I was horrified to speak to relatives in the Middle East yesterday and hear that American missiles had destroyed hundreds of more human beings (a figure which the U.S. press so inaccurately reports). The large sums of money going up in smoke and coming down as rubble as American missiles demolish Iraqi infrastructure seem like something of a waste, an immoderate effort by President Bush at demonstrating to the world who, really, is boss.
Does this war denote that America has adopted a new foreign policy strategy, one in which unilateral action is the standard and military action is just another diplomatic tool? Since Bush took office we have been increasingly willing to defy international consensus and do as we please. The U.S. abandoned the plan for an International Criminal Court, deserted the global warming agreement, withdrew from the Antiballistic Missile Treaty, and sabotaged other efforts to address international problems.

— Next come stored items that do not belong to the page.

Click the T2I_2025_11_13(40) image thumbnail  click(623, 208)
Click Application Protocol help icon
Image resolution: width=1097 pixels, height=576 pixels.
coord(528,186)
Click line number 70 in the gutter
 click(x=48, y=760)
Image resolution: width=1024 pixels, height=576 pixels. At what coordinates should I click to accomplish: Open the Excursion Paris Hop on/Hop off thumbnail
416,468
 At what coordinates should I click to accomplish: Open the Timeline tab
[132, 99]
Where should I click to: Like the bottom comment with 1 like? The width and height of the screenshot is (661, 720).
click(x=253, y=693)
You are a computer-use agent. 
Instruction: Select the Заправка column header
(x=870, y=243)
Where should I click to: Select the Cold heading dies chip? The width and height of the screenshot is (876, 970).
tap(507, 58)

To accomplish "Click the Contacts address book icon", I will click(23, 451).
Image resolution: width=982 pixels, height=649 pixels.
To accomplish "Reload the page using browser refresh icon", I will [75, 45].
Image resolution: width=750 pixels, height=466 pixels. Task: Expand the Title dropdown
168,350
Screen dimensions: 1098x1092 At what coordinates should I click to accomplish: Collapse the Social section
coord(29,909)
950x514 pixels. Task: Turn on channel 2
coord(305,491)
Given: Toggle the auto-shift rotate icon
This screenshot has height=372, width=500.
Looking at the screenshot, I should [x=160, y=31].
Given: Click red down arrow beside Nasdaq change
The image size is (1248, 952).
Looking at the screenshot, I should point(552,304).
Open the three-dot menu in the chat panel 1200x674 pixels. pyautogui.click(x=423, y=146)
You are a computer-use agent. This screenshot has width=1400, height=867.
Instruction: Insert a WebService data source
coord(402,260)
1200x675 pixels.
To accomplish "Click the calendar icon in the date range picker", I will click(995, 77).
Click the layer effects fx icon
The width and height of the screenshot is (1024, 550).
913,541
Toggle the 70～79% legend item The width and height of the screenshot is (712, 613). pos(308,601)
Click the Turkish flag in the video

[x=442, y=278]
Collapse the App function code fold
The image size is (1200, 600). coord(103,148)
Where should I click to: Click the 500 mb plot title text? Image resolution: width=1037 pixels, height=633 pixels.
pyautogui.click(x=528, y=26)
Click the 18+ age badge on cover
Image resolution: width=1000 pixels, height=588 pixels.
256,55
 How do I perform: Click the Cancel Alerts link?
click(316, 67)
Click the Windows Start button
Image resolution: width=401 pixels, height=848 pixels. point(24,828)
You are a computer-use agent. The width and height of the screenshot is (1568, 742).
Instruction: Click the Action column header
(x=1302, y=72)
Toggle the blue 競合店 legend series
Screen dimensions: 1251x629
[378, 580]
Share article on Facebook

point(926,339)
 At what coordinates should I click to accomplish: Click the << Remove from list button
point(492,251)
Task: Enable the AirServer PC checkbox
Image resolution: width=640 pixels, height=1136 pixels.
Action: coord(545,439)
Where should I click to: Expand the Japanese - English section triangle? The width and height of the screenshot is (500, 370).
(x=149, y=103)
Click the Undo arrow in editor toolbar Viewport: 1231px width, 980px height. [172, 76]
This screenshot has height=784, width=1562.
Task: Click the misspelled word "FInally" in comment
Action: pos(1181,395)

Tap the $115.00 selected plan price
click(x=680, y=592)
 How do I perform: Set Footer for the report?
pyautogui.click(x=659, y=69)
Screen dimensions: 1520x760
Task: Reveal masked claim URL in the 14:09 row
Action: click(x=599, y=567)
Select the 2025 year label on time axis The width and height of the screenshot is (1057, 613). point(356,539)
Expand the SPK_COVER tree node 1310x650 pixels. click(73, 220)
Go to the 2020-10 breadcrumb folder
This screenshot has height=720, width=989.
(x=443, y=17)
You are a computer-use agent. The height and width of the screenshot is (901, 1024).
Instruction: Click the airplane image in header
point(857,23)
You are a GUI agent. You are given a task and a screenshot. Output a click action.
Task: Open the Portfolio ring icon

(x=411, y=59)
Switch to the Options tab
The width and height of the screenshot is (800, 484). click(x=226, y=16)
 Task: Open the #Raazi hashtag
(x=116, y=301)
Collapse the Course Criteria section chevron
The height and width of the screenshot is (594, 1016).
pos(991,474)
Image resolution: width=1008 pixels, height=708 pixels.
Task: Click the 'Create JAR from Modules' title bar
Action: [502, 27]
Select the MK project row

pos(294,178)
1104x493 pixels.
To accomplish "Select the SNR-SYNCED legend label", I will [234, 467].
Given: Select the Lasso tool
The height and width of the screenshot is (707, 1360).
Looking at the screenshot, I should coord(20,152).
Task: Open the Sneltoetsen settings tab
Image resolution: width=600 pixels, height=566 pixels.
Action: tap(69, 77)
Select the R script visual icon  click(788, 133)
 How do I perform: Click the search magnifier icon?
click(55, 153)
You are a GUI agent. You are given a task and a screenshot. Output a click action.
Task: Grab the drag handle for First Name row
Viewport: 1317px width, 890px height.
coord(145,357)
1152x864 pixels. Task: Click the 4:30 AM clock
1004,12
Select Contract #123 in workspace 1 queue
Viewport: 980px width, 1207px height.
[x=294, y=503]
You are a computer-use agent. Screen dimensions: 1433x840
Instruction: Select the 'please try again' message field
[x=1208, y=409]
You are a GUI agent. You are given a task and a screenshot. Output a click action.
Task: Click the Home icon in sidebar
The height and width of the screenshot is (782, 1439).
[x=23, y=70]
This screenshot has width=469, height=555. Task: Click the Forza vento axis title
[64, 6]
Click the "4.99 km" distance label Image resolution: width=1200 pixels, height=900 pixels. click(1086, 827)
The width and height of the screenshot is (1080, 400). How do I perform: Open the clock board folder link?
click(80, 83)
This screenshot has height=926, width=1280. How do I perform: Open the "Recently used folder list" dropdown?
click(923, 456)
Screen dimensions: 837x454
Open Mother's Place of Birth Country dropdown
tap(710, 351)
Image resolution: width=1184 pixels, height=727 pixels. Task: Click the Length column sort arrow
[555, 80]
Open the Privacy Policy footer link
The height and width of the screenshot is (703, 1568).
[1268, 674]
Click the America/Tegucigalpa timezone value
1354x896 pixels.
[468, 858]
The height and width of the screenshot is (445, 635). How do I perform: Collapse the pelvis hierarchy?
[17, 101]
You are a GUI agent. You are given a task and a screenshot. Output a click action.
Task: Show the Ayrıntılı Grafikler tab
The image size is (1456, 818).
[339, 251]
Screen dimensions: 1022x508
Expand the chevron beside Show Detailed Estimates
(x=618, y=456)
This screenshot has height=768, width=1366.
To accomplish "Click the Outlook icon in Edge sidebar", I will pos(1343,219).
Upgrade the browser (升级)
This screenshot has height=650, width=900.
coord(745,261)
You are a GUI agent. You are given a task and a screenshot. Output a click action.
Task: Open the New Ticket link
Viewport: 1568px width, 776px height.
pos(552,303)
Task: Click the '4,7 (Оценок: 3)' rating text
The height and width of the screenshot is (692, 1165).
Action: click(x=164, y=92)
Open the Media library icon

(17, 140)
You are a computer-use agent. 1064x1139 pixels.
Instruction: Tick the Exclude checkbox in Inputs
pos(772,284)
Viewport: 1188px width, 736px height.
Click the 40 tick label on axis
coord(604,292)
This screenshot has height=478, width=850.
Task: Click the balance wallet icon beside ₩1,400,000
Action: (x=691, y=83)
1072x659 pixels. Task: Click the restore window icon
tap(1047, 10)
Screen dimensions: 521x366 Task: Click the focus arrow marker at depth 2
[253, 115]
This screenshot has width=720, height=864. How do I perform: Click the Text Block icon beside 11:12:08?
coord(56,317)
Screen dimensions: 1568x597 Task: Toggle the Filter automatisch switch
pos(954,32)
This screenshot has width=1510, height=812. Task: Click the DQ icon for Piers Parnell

With so many civilian deaths we must ask: Aren't human beings supposed to be sacred somehow, less dispensable than the contents of buildings? Aren't we supposed to distinguish between the metal of a car or the bricks of a building and the flesh and blood and potential futures they contained? That humanitarian, enlightenment philosophy apparently hasn't yet shone upon Bush. Nor has it brightened the dim bulb of the members of his administration, who are content to fiddle and watch while people's homes, hearts, and murdered bodies are blazing in Baghdad.